What you are asked to do: Transcribe every line of the material below without changing anything, and leave the pictures out.

*-*-*

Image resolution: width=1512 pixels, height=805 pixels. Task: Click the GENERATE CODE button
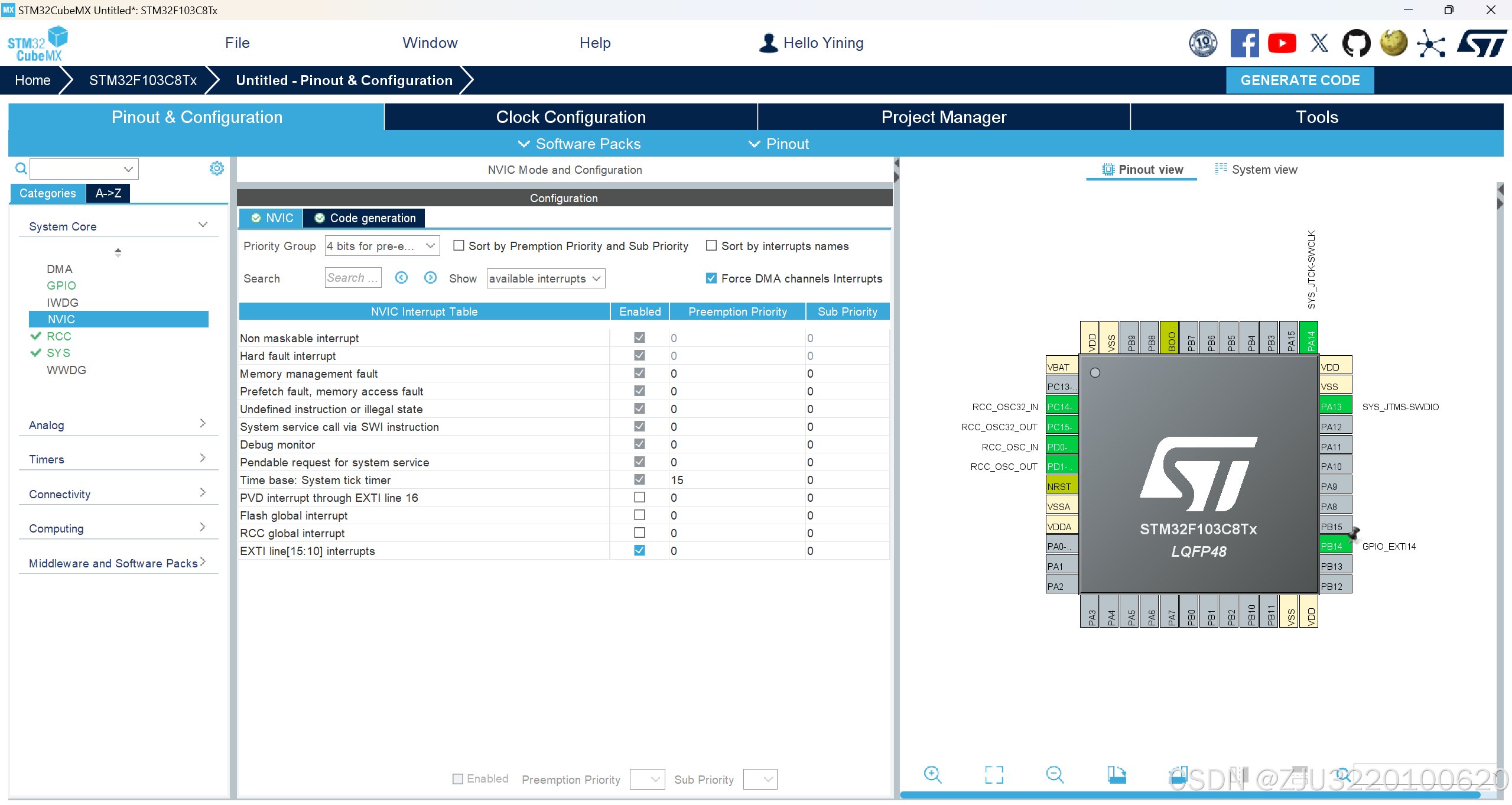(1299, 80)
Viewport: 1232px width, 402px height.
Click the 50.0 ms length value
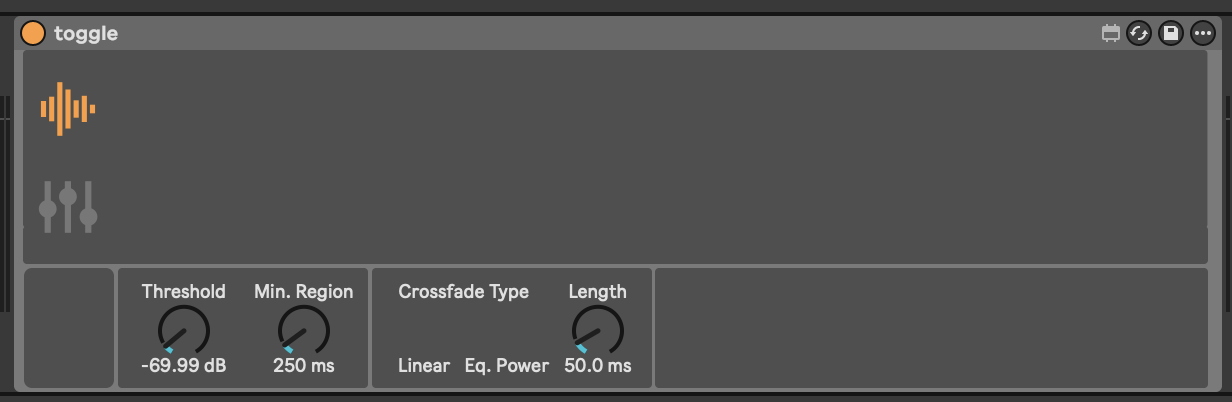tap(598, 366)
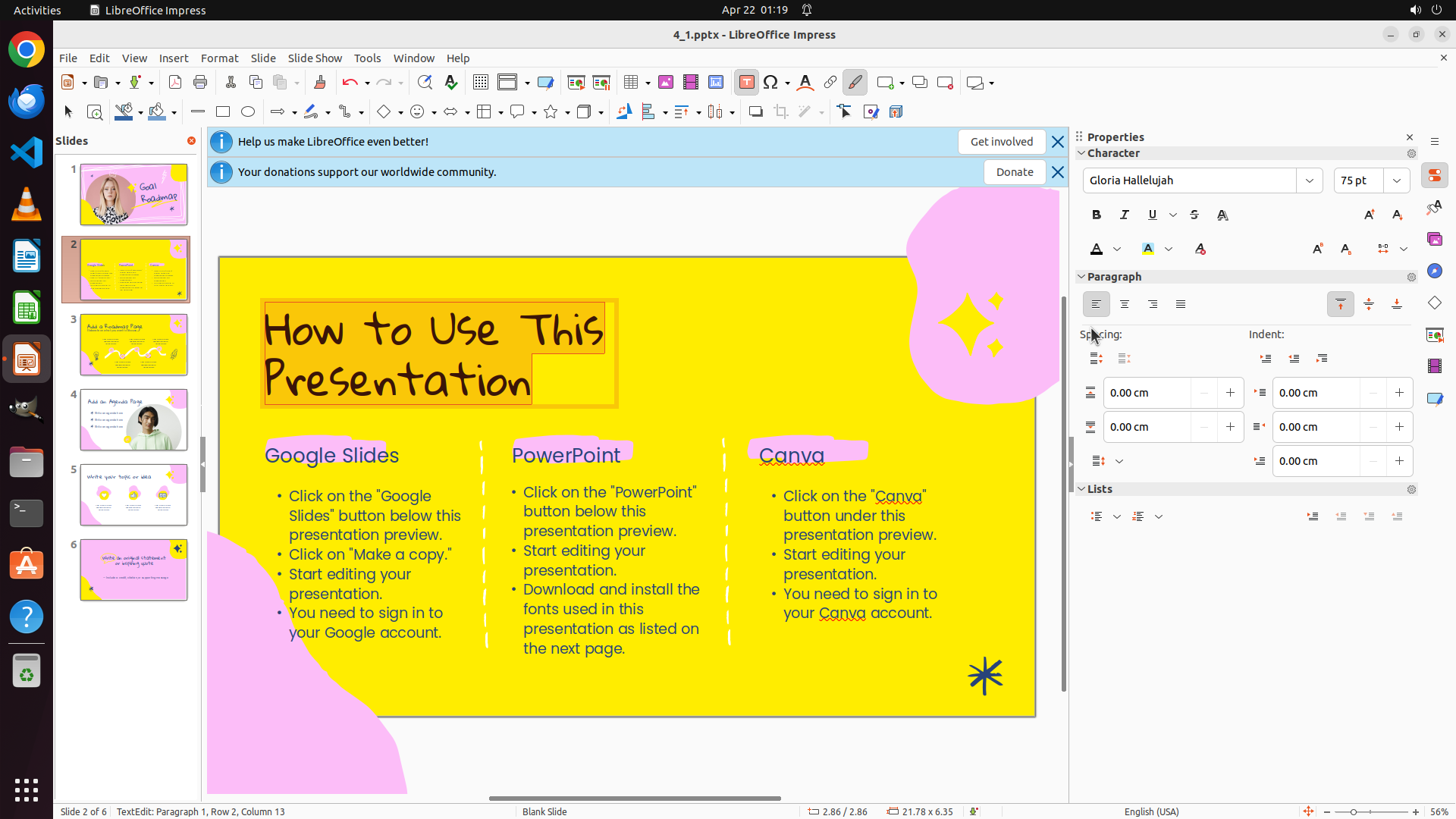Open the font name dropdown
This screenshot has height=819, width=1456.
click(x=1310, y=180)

*-*-*

Written reply:
Image resolution: width=1512 pixels, height=805 pixels. Task: Click the GENERATE CODE button
(1299, 80)
Viewport: 1232px width, 402px height.
Click the 50.0 ms length value
tap(598, 366)
Open the font name dropdown
This screenshot has height=819, width=1456.
click(x=1310, y=180)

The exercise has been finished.